**ACTION ITEM:**
Word for word, write out all the entries below, omitting every picture.

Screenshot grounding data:
════════
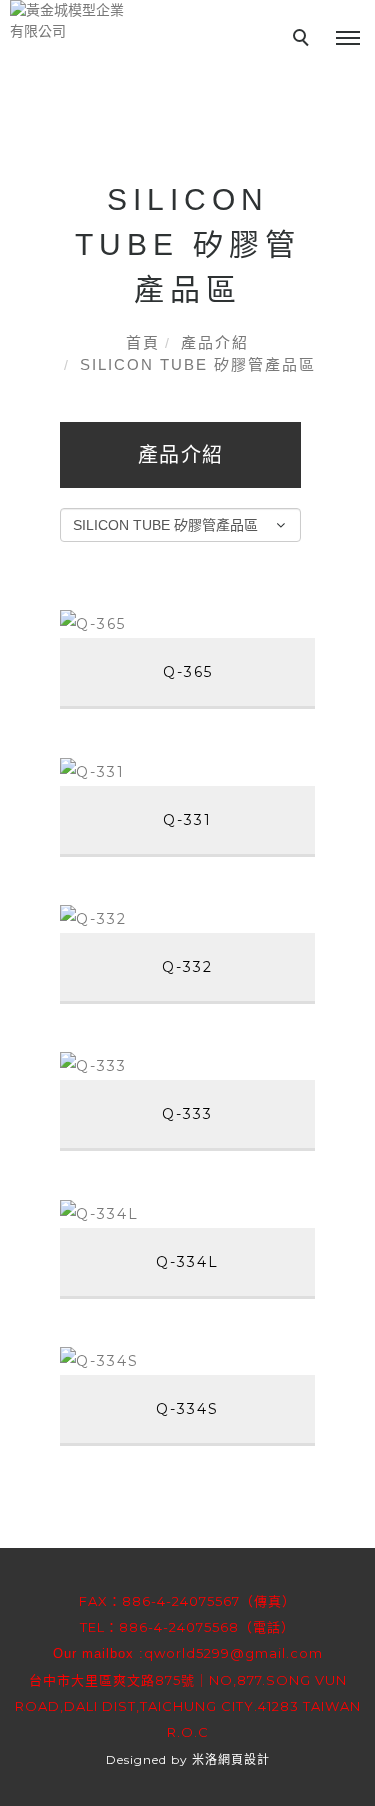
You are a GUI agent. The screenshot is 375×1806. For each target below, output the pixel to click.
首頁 (143, 342)
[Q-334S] (187, 1360)
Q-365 (188, 672)
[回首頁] (70, 21)
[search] (304, 40)
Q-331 (187, 820)
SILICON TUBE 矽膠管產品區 (198, 364)
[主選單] (348, 39)
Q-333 (187, 1114)
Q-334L (187, 1262)
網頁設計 (244, 1759)
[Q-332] (187, 918)
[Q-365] (187, 623)
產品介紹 (215, 342)
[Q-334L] (187, 1212)
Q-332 (187, 967)
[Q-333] (187, 1065)
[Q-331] (187, 770)
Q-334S (187, 1409)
════════
**ANSWER TO THIS TASK:**
You are a GUI agent. The screenshot is 375×1806. For each target below, output the pixel to click.
首頁 (143, 342)
[Q-334S] (187, 1360)
Q-365 (188, 672)
[回首頁] (70, 21)
[search] (304, 40)
Q-331 (187, 820)
SILICON TUBE 矽膠管產品區 (198, 364)
[主選單] (348, 39)
Q-333 (187, 1114)
Q-334L (187, 1262)
網頁設計 (244, 1759)
[Q-332] (187, 918)
[Q-365] (187, 623)
產品介紹 (215, 342)
[Q-334L] (187, 1212)
Q-332 (187, 967)
[Q-333] (187, 1065)
[Q-331] (187, 770)
Q-334S (187, 1409)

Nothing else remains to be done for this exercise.